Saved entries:

## begin

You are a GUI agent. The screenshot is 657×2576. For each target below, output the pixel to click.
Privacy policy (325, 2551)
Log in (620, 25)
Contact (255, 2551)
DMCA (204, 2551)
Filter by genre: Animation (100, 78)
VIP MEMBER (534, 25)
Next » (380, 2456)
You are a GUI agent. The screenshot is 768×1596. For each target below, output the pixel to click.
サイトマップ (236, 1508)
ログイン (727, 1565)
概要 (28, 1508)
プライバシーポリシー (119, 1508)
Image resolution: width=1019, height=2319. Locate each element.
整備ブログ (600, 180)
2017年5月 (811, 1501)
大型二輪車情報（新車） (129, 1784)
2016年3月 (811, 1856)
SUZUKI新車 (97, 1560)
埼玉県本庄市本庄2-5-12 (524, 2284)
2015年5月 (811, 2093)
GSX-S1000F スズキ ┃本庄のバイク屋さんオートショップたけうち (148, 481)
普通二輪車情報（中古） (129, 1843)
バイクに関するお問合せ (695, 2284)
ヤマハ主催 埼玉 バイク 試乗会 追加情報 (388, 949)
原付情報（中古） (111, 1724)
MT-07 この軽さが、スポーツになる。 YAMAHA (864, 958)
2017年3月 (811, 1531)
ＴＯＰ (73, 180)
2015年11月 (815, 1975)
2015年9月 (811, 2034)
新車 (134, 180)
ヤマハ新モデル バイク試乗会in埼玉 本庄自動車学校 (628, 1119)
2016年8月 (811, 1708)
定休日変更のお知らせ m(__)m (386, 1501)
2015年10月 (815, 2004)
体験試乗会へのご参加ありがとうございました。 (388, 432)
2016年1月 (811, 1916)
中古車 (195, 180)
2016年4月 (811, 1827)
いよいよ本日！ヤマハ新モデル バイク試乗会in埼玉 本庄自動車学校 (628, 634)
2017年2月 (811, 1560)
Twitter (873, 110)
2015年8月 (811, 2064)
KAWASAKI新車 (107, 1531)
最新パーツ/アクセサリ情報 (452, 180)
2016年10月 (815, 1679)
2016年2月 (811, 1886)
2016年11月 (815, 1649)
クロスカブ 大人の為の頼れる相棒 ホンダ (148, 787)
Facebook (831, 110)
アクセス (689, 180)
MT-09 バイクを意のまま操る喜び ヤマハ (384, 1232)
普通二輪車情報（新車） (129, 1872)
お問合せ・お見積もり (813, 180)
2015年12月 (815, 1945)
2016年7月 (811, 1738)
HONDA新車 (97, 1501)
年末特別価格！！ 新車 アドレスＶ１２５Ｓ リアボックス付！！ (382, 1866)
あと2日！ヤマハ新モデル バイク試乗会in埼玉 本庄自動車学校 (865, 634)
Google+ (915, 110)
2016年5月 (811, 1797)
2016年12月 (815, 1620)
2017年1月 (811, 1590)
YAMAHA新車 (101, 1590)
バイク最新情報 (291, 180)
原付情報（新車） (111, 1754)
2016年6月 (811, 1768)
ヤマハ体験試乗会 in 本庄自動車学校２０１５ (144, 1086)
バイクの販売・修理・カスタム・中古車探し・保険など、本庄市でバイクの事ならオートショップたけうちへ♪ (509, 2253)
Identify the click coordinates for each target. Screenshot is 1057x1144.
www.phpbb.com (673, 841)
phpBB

## end

__THE REQUEST__:
Please copy every row above back out word for word, keeping the lines in their original order.

__ANSWER TO THE PROBLEM__:
You are a GUI agent. The screenshot is 657×2576. For each target below, output the pixel to click.
Privacy policy (325, 2551)
Log in (620, 25)
Contact (255, 2551)
DMCA (204, 2551)
Filter by genre: Animation (100, 78)
VIP MEMBER (534, 25)
Next » (380, 2456)
You are a GUI agent. The screenshot is 768×1596. For each target below, output the pixel to click.
サイトマップ (236, 1508)
ログイン (727, 1565)
概要 (28, 1508)
プライバシーポリシー (119, 1508)
Image resolution: width=1019, height=2319. Locate each element.
整備ブログ (600, 180)
2017年5月 (811, 1501)
大型二輪車情報（新車） (129, 1784)
2016年3月 (811, 1856)
SUZUKI新車 (97, 1560)
埼玉県本庄市本庄2-5-12 (524, 2284)
2015年5月 (811, 2093)
GSX-S1000F スズキ ┃本庄のバイク屋さんオートショップたけうち (148, 481)
普通二輪車情報（中古） (129, 1843)
バイクに関するお問合せ (695, 2284)
ヤマハ主催 埼玉 バイク 試乗会 追加情報 (388, 949)
原付情報（中古） (111, 1724)
MT-07 この軽さが、スポーツになる。 YAMAHA (864, 958)
2017年3月 (811, 1531)
ＴＯＰ (73, 180)
2015年11月 (815, 1975)
2015年9月 (811, 2034)
新車 (134, 180)
ヤマハ新モデル バイク試乗会in埼玉 本庄自動車学校 (628, 1119)
2016年8月 (811, 1708)
定休日変更のお知らせ m(__)m (386, 1501)
2015年10月 (815, 2004)
体験試乗会へのご参加ありがとうございました。 (388, 432)
2016年1月 (811, 1916)
中古車 (195, 180)
2016年4月 (811, 1827)
いよいよ本日！ヤマハ新モデル バイク試乗会in埼玉 本庄自動車学校 (628, 634)
2017年2月 (811, 1560)
Twitter (873, 110)
2015年8月 (811, 2064)
KAWASAKI新車 (107, 1531)
最新パーツ/アクセサリ情報 (452, 180)
2016年10月 (815, 1679)
2016年2月 (811, 1886)
2016年11月 (815, 1649)
クロスカブ 大人の為の頼れる相棒 ホンダ (148, 787)
Facebook (831, 110)
アクセス (689, 180)
MT-09 バイクを意のまま操る喜び ヤマハ (384, 1232)
普通二輪車情報（新車） (129, 1872)
お問合せ・お見積もり (813, 180)
2015年12月 (815, 1945)
2016年7月 (811, 1738)
HONDA新車 (97, 1501)
年末特別価格！！ 新車 アドレスＶ１２５Ｓ リアボックス付！！ (382, 1866)
あと2日！ヤマハ新モデル バイク試乗会in埼玉 本庄自動車学校 (865, 634)
Google+ (915, 110)
2016年5月 (811, 1797)
2016年12月 (815, 1620)
2017年1月 (811, 1590)
YAMAHA新車 (101, 1590)
バイク最新情報 (291, 180)
原付情報（新車） (111, 1754)
2016年6月 (811, 1768)
ヤマハ体験試乗会 in 本庄自動車学校２０１５ (144, 1086)
バイクの販売・修理・カスタム・中古車探し・保険など、本庄市でバイクの事ならオートショップたけうちへ♪ (509, 2253)
Identify the click coordinates for each target. Screenshot is 1057x1144.
www.phpbb.com (673, 841)
phpBB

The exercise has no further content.